Responsable d’une société d’import-export depuis plus de trente ans en Guyane, Renaud Mortemard évoque les exigences auxquelles doit faire face un entrepreneur. Dans un secteur d’activité contraignant légalement, il nous livre ses méthodes pour ne pas se laisser envahir par les aléas de son métier…

En tant que dirigeant d’entreprise, quelle est votre vision de l’entrepreneuriat en Guyane ?

Renaud Mortemard : L’entrepreneuriat est, avant tout, un état d’esprit. C’est vouloir être son propre patron et accepter les risques inhérents à cette responsabilité. Or, nous sommes géographiquement éloignés des sources d’approvisionnement, sur un marché intérieur restreint et dans un tissu économique en majorité composé de TPE (très petites entreprises) ; trois facteurs pouvant endiguer la réalisation de projets.

De plus, nous sommes en fin de la chaîne logistique au niveau des approvisionnements en marchandises, que ce soient des matières premières pour l’industrie ou des produits finis pour les distributeurs. Ces difficultés impliquent une anticipation permanente, et une surveillance rigoureuse ; par la force des choses, pour entreprendre en Guyane, il faut être polyvalent !

Quelles sont les qualités que doit posséder un chef d’entreprise actuellement ? 

Un bon chef d’entreprise doit être optimiste, courageux et persévérant. C’est souvent seul qu’il doit faire face à toutes les difficultés financières, administratives et techniques qui se présentent inéluctablement. Il doit aussi savoir gérer les hommes, parce qu’une entreprise est une somme d’individus et que ses collaborateurs en sont la première richesse.

Transmettre l’esprit d’équipe et faire en sorte que chacun avance dans la même direction, relèvent en partie de la res-ponsabilité du dirigeant et de sa gestion des ressources humaines.

Il doit également être à l’écoute et anticiper les changements qui se produisent sur son marché, pour rester en adéquation avec sa clientèle.

Si la formation en école supérieure de commerce ou de gestion est un avantage certain, ce n’est pas une condition sine qua non, me semble-t-il, aujourd’hui.

En revanche, savoir s’entourer de collaborateurs compétents ou encore apprendre à déléguer selon les niveaux de compétences me semble figurer au nombre des atouts nécessaires que doit posséder un dirigeant pour faire évoluer son entreprise.

Comment s’est développée votre entreprise depuis sa création ?

Sideg-Mortemard est née en 1985, de la fusion de deux entreprises qui composent son nom actuel : SIDEG, créée par René CUSSON, qui distribuait une célèbre marque de whisky, et la société MORTEMARD, qui distribuait deux marques de cigarettes.

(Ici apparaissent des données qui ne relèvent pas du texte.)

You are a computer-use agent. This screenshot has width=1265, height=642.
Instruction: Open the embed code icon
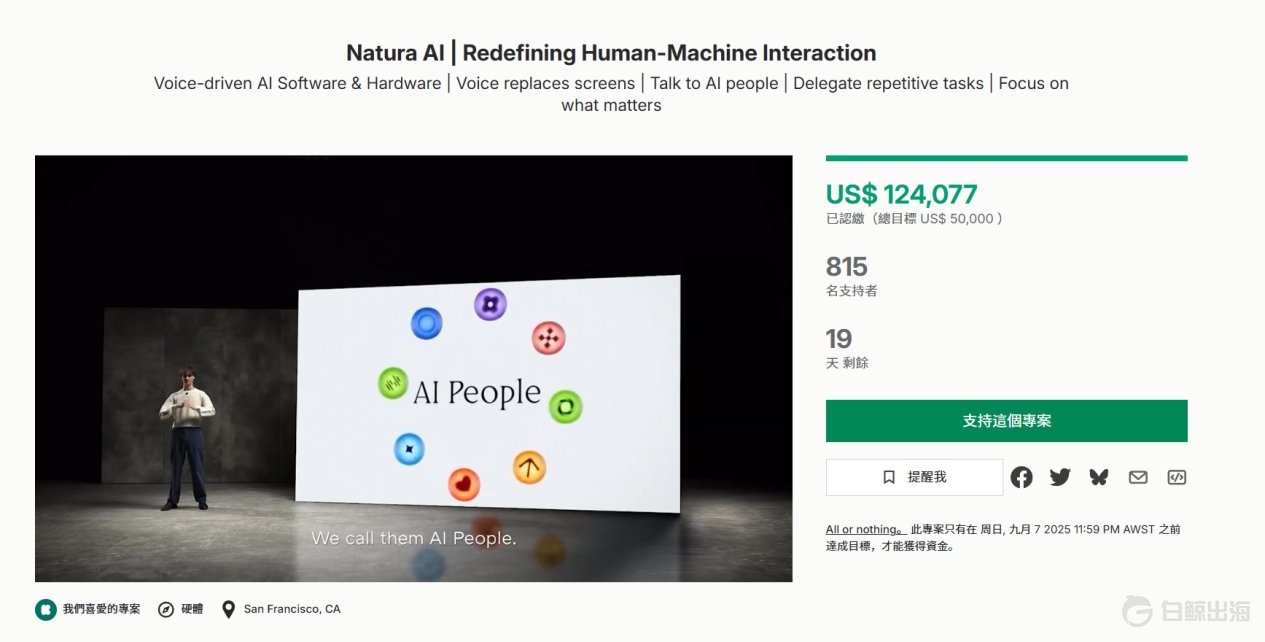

En 1987, nous avons commencé une activité de distribution de produits d’entretien qui s’est très vite développée et nous a rapidement contraints à déménager du centre-ville vers la zone industrielle et commerciale Collery, en 1992. Puis, nous avons étendu notre activité avec les vins, les champagnes ainsi qu’avec les rhums. Nous avons également fait évoluer la société en S.A. (société anonyme) et avons profité du passage à l’euro pour augmenter le capital social. En 2003, nous avons cédé notre activité de produits d’entretien à une filiale installée à Cogneau Larivot, et avons ajouté un département BNA (boissons non alcoolisées, jus de fruits, et une boisson énergisante).

Notre dernière mise sur le marché concerne une petite activité bières avec, notamment, un produit de Saint-Domingue. Nous continuons de diversifier notre offre de produits de qualité régulièrement, afin de répondre aux attentes de nos clients. Ce dynamisme nous a permis de doubler notre chiffre d’affaires tous les dix ans.

Quelles peuvent être les contraintes liées à votre secteur d’activité et comment les déjouez-vous? 

Structurellement, nous avons des contraintes très importantes, au niveau des douanes et des contributions indirectes. En tant que grossistes, nous avons des dépôts sous douanes, et ceci nous oblige à une gestion très précise et contraignante. Nous avons aussi un rôle de collecteur de ta-xes sur les tabacs et les alcools, avec des cautions illimitées en durée et en valeur, ce qui n’est pas toujours de nature à favoriser un sommeil serein !

Le développement de la grande distribution a été favorable, et nous travaillons aujourd’hui avec l’ensemble du commerce de détail, ainsi qu’avec le secteur des cafés-hôtels-restaurants et celui des stations-service. Nous espérons ainsi poursuivre nos efforts en vue d’apporter un service cohérent à nos clients, mais aussi à nos fournisseurs dont nous assurons la promotion des marques.